De acordo com os bombeiros, como tem plástico armazenado, ocorrem estas explosões. Também há informações de gás de cozinha usado em empilhadeiras e garrafas de oxigênio, o que preocupam os combatentes das chamas. Bombeiros de empresas vizinhas estão se deslocando para atuar no incêndio.
Outras empresas vizinhas estão resfriando as paredes dos imóveis para impedir que o fogo se espalhe. O calor provocado pelo incêndio nos arredores é muito forte, segundo as pessoas que estão trabalhando para controlar o incêndio. Os bombeiros estão solicitando uma espuma especial para tentar conter as chamas.
Funcionários retirados
De acordo com testemunhas e o Corpo de Bombeiros, os funcionários da empresa de logística e transporte de plástico foram retirados a tempo após o início do fogo.
Fumaça vista de longe
O fogo e a coluna de fumaça podem ser vistos da Rodovia Anhanguera (SP-330) e de cidades vizinhas de Sumaré, como Nova Odessa.
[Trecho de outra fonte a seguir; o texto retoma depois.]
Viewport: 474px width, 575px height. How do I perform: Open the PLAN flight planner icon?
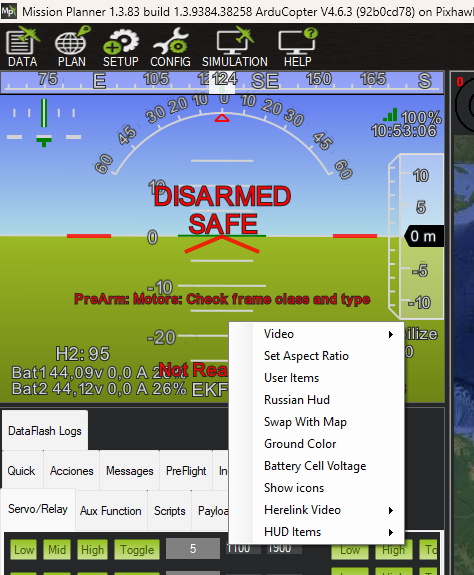[72, 47]
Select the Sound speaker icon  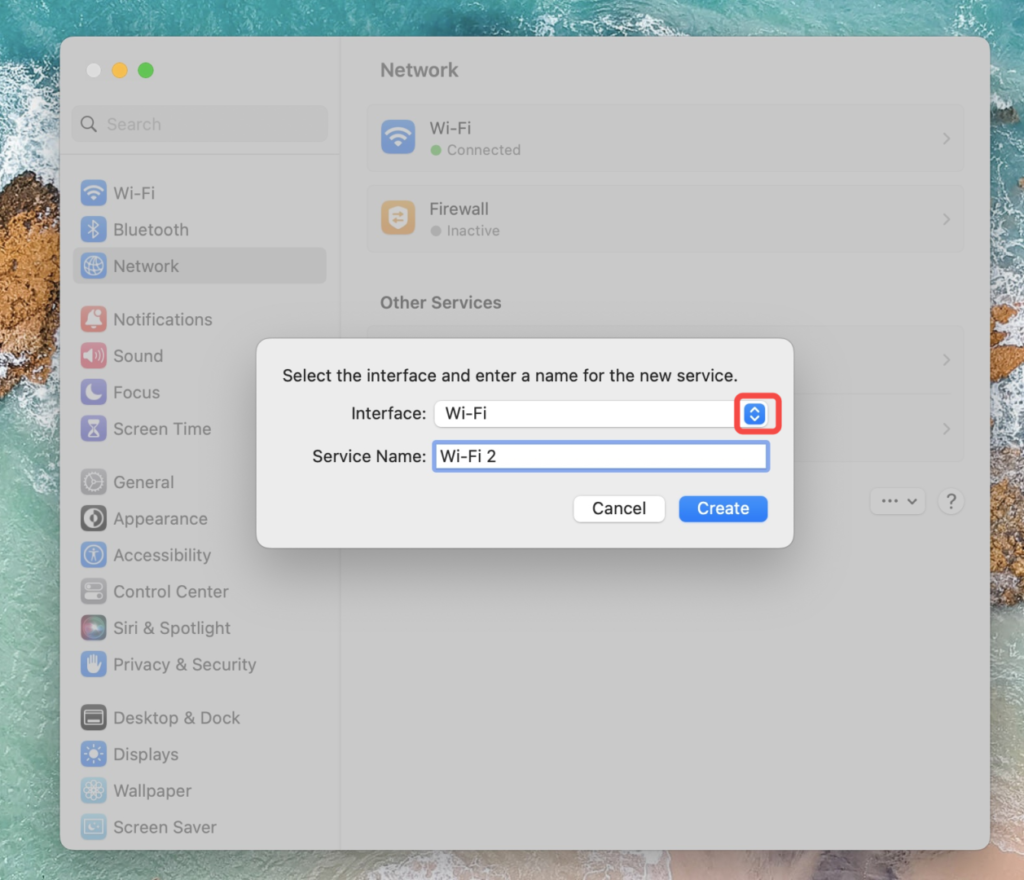[92, 355]
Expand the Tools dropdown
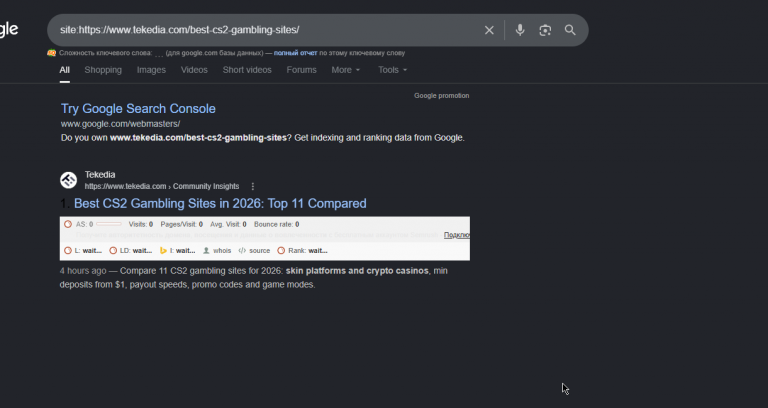Viewport: 768px width, 408px height. (392, 70)
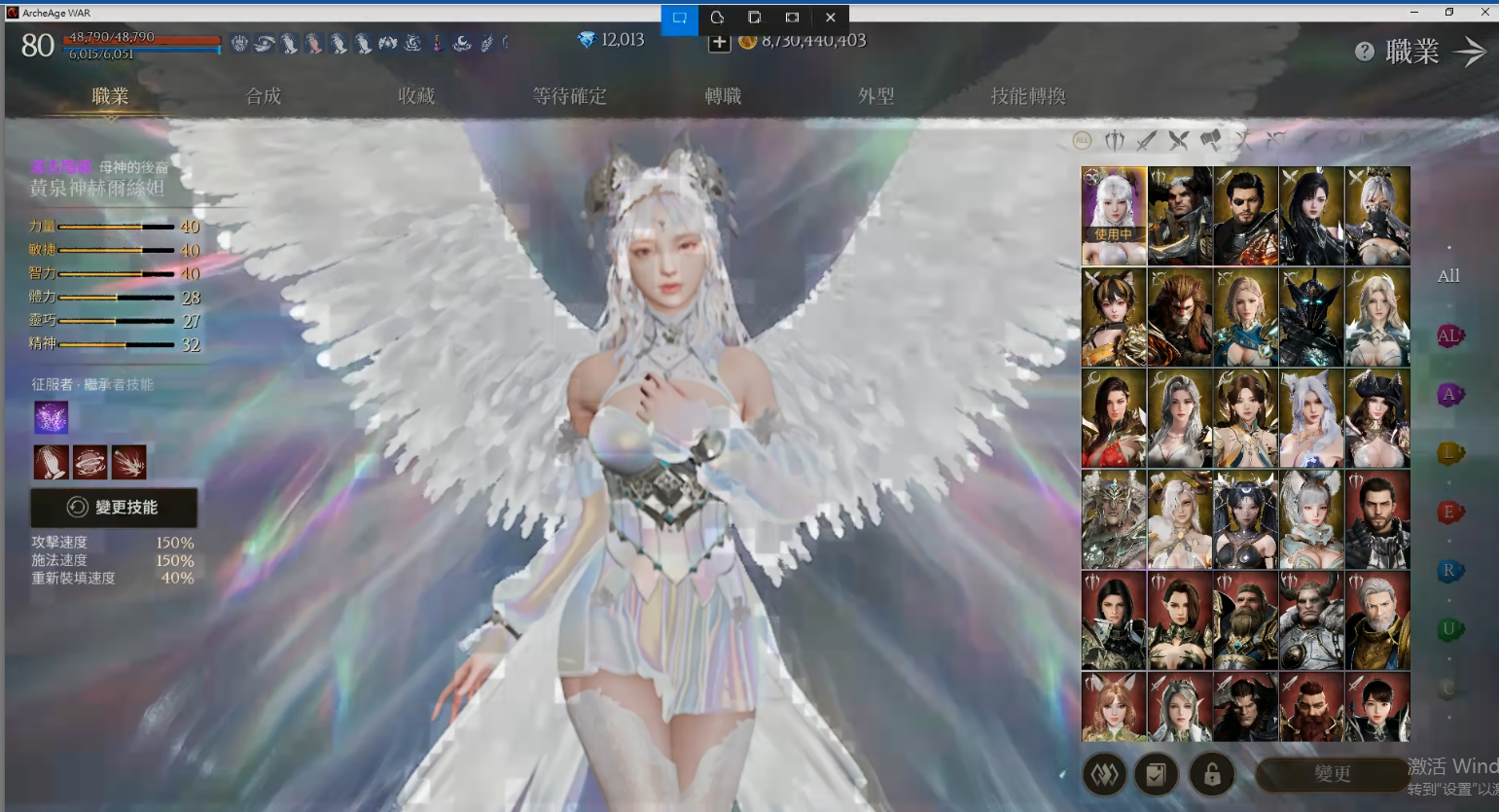Screen dimensions: 1499x812
Task: Toggle the red 'E' grade filter
Action: 1448,512
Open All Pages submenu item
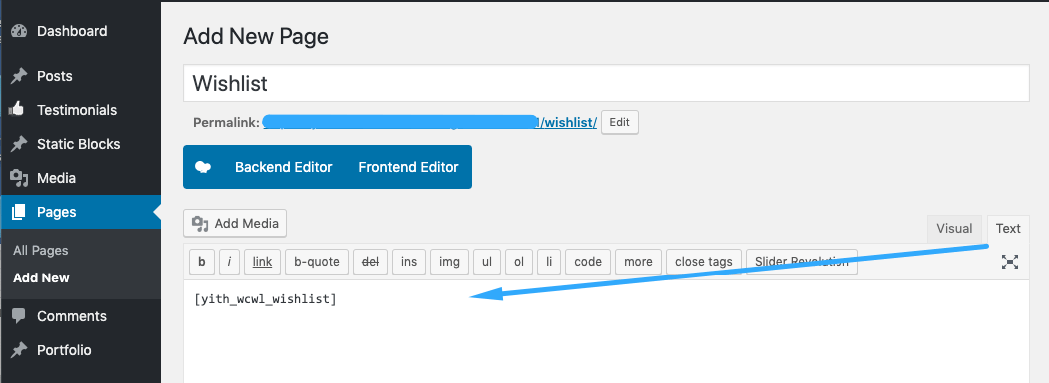Screen dimensions: 1049x383 41,250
Um posto de combustíveis ao lado da empresa atingida foi interditado nesta manhã e está proibido de comercializar gasolina e outros tipos de derivados devido ao risco de explosão.
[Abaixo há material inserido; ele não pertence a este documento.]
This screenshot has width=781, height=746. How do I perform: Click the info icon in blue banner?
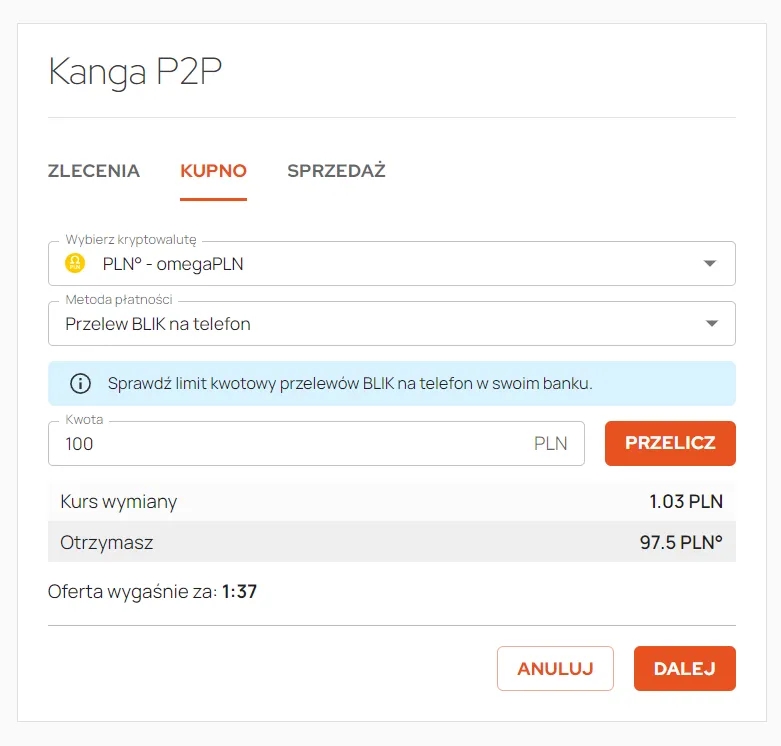click(80, 383)
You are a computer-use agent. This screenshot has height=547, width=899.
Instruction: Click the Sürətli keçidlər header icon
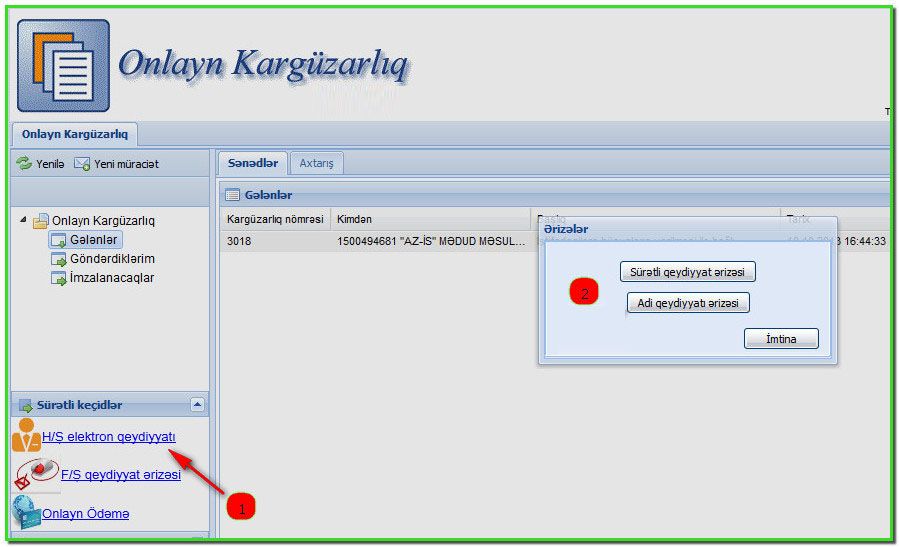tap(26, 405)
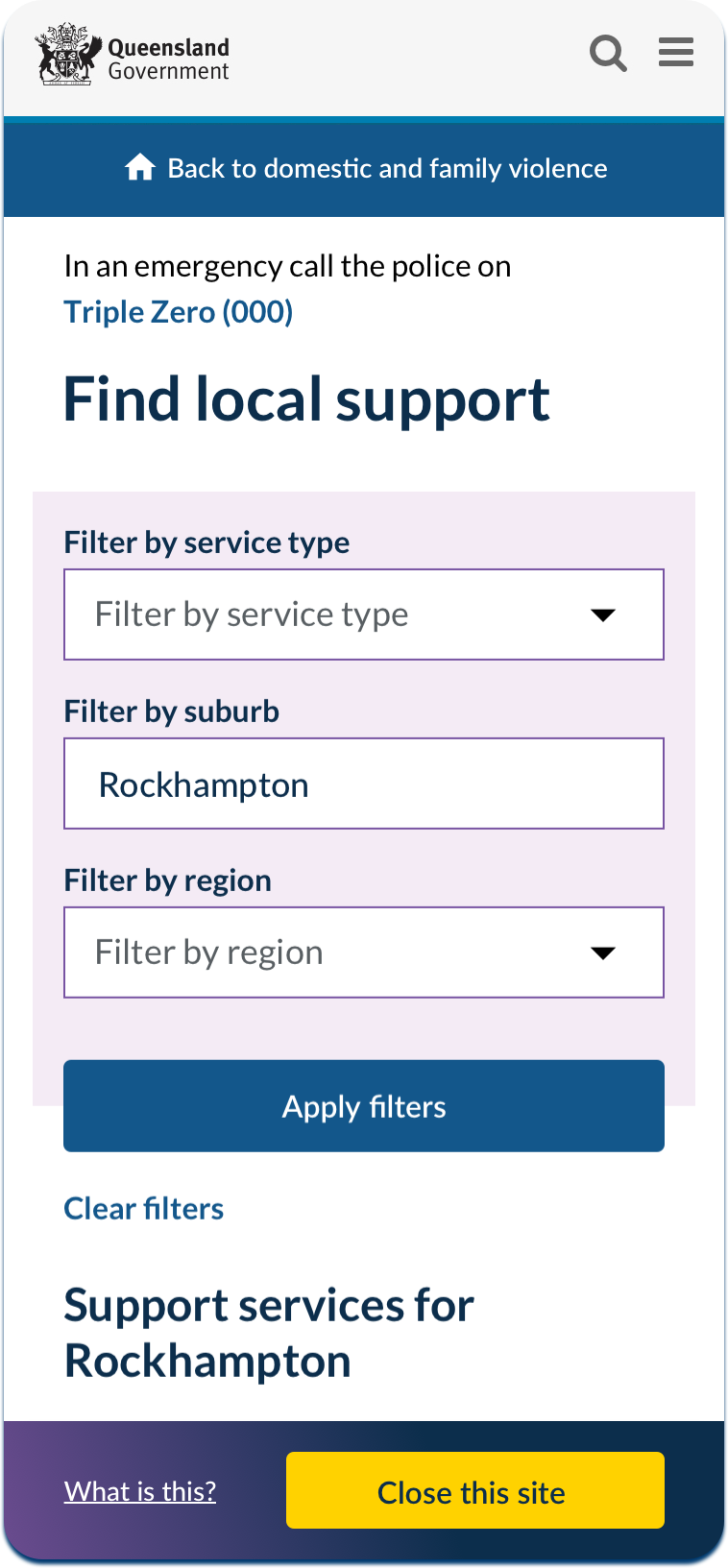Open the Filter by region dropdown

[x=364, y=953]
Vizinhos assustados e fumaça
Vizinhos da transportadora atingida pelo incêndio acordaram assustados com o grande incêndio. A dona de casa Gabriela Amorim, que mora em Sumaré há 20 anos, diz que nunca viu algo parecido na cidade.
Ela conta que por volta das 5h30, a dela filha, ao sair para trabalhar, a chamou assustada. “Ela me disse :‘mãe! Está pegando fogo, corre aqui pra ver’. Assim que eu saí de casa, vi uma fumaça intensa e fiquei muito assustada”, relata Gabriela.
O autônomo Carlos Suvart, que mora a duas ruas do local atingido, diz que às 4h a fábrica já havia sido consumida pelas chamas.
“Mesmo de noite, dava para ver a fumaça por causa das labaredas. Naquela hora, já tinha bastante gente trabalhando, mas agora [às 10h] parece que o fogo até aumentou. A fumaça está muito forte”, detalha Suvart.
Segundo ele, quase todos os barracões da empresa já foram atingidos, e a preocupação é de que as chamas não cheguem às residências.
“Tem bastante casa em volta, é um bairro residencial. Eu espero que não atinja nenhuma”, diz.
“A gente está um pouco longe porque disseram que tem risco de explosão. É um bairro que tem muita família, tem que controlar para não atingir as casas”, reforça a dona de casa Gabriela.